Requirement: Put the records from the line containing "The image size" through the line containing "(197, 954)." into a Markdown table with the columns No. and Line, one row per non-blank line. Leave the pictures out.
═══ Data shown
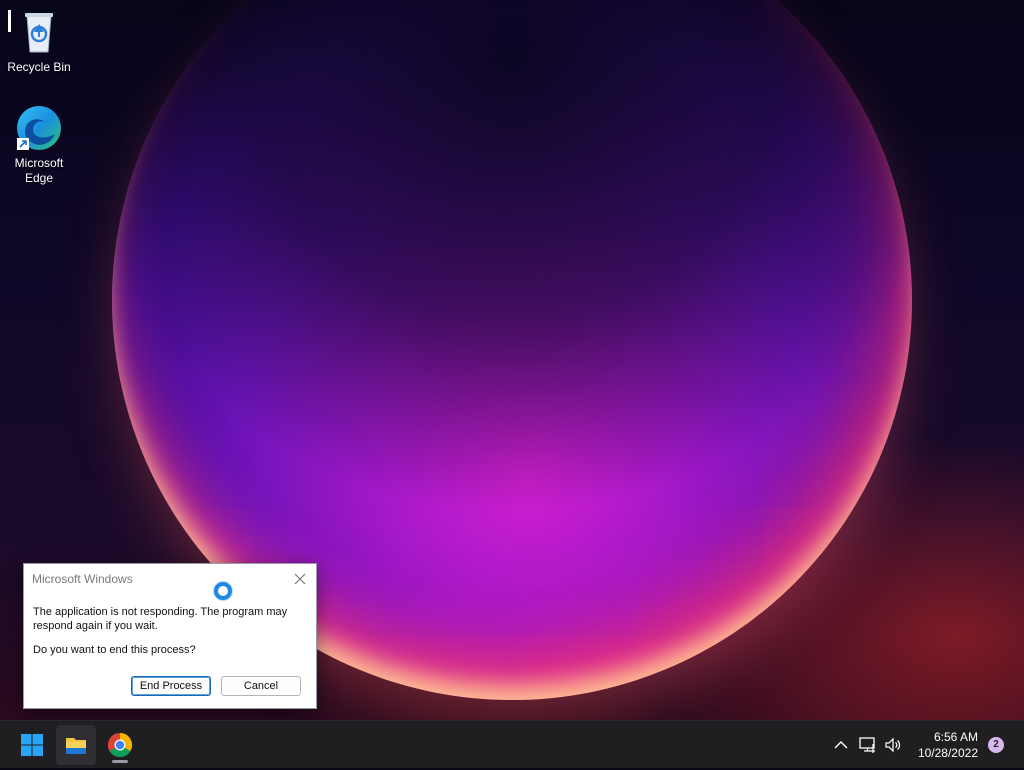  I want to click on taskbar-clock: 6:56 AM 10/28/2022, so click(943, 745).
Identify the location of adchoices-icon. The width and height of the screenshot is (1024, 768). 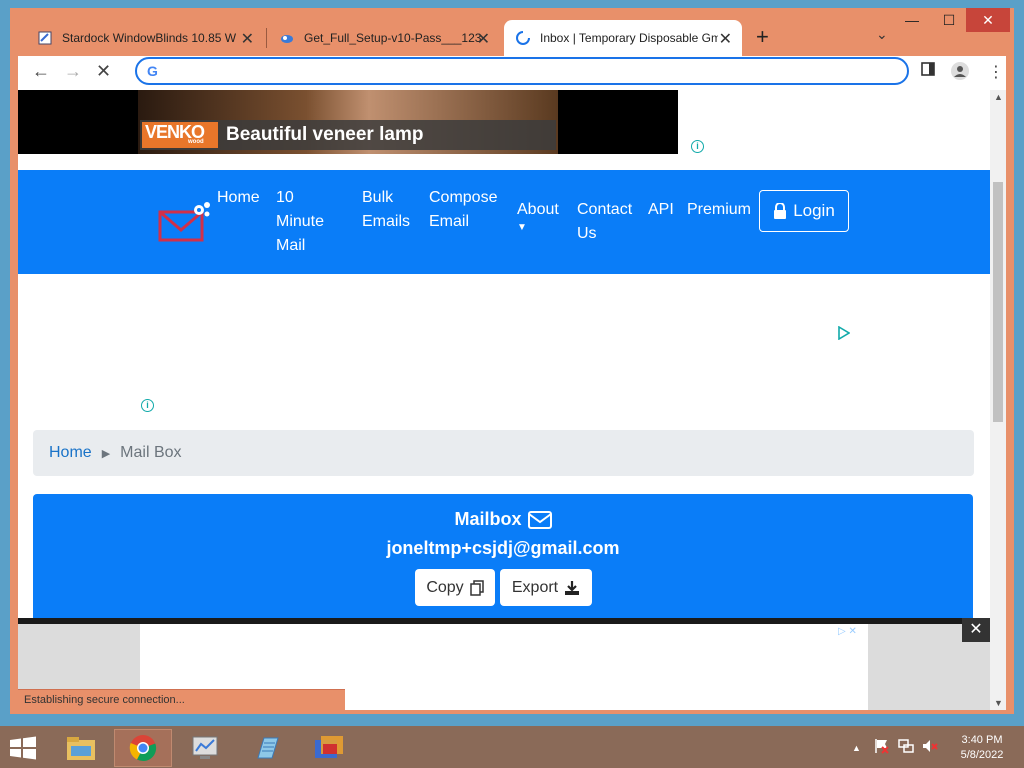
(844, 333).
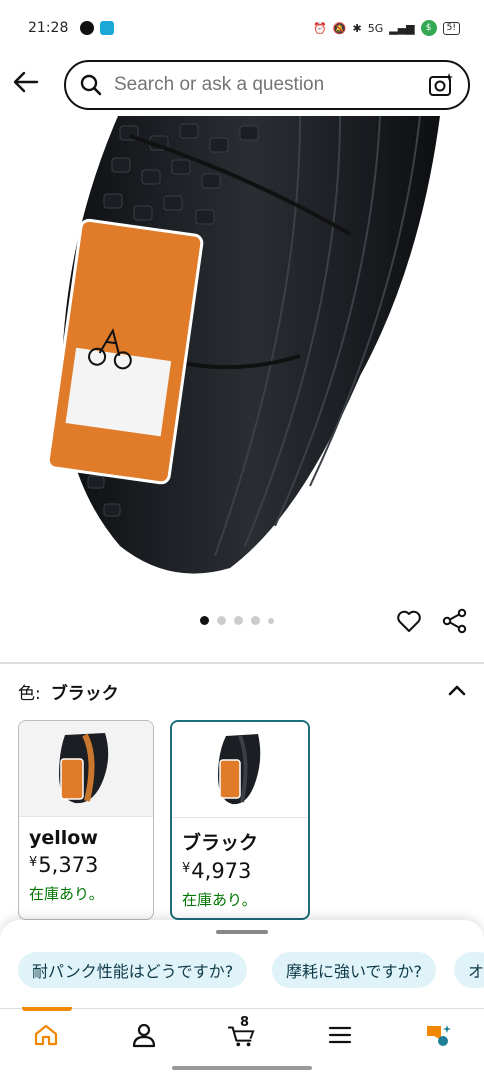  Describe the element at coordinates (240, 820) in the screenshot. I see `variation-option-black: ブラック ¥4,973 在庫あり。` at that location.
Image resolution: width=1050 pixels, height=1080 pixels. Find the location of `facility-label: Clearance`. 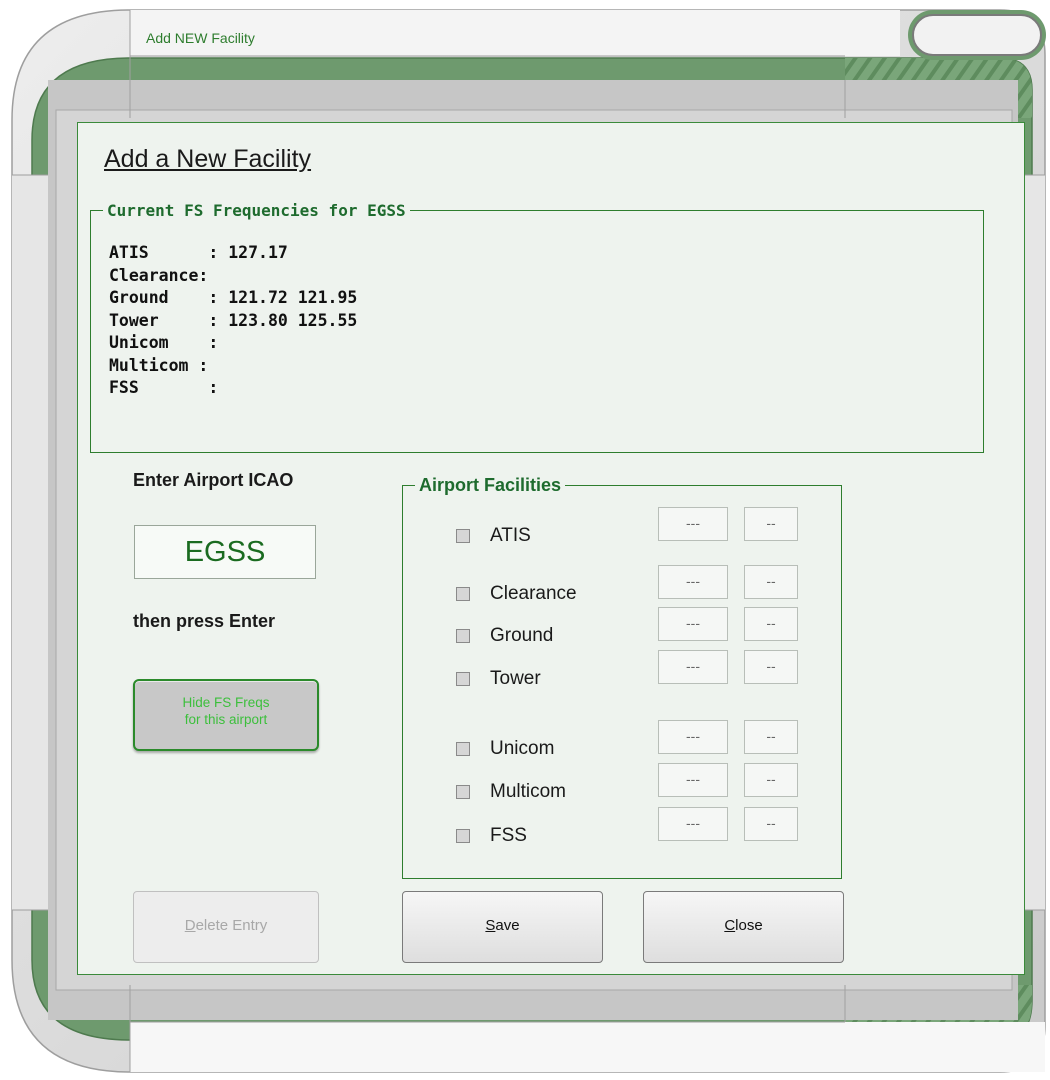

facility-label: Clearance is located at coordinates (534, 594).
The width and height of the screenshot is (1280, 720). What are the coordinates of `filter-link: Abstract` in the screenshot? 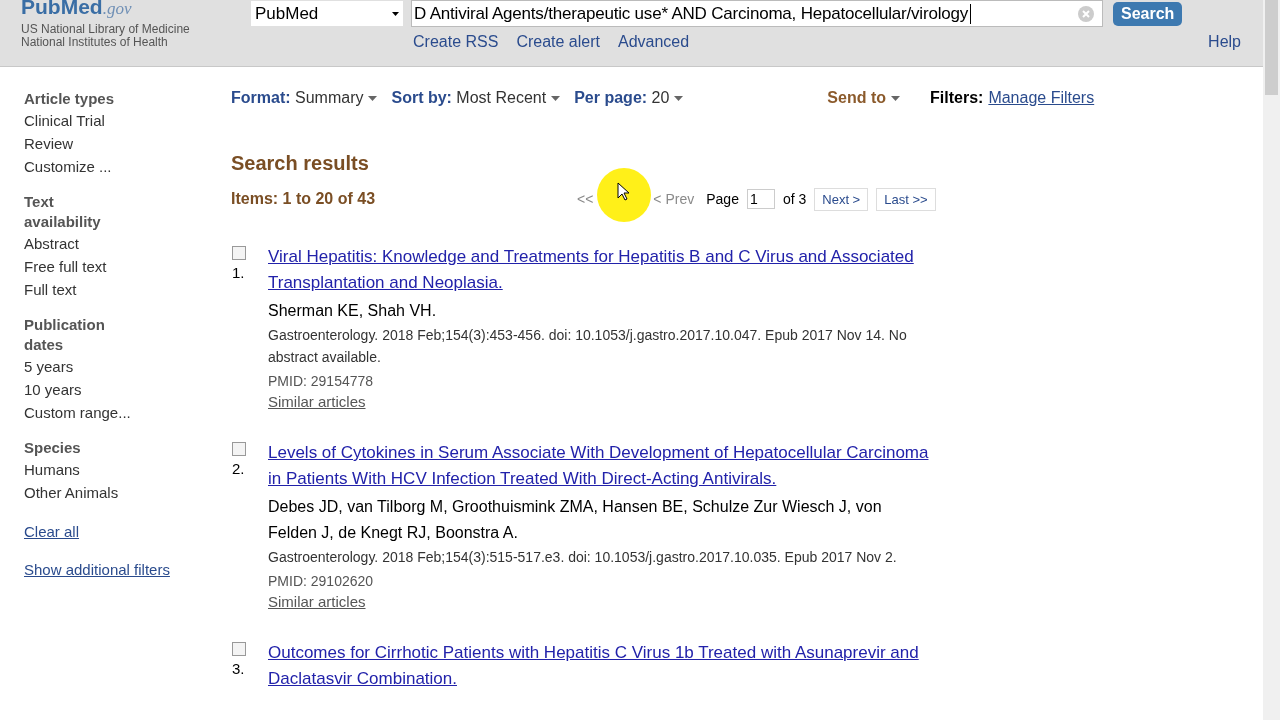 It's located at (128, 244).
══════
═══ Data shown
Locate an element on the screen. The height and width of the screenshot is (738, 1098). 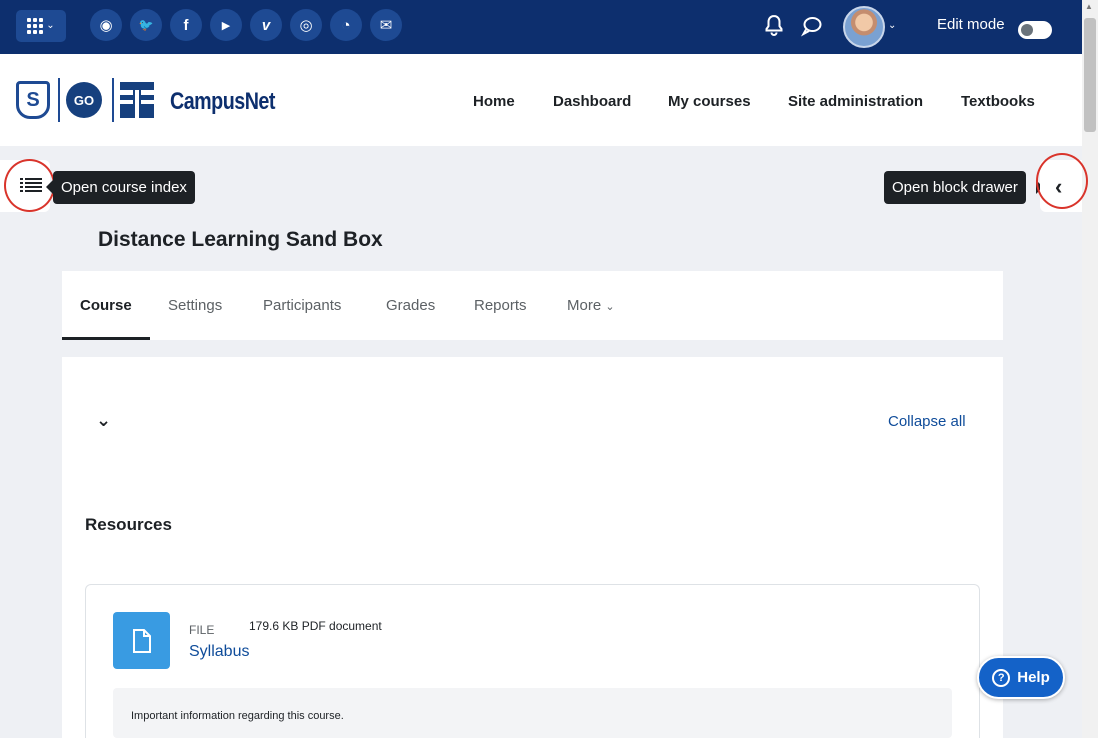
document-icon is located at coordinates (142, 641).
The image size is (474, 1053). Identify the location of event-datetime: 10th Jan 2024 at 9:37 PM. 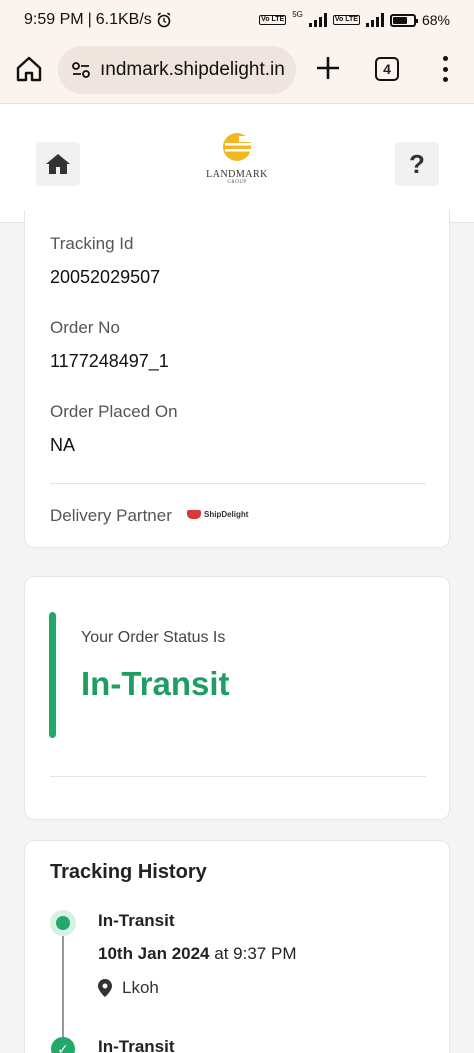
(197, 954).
══════
Problem solution:
| No. | Line |
|---|---|
| 1 | The image size is (474, 1053). Identify the location of event-datetime: 10th Jan 2024 at 9:37 PM.  |
| 2 | (197, 954). |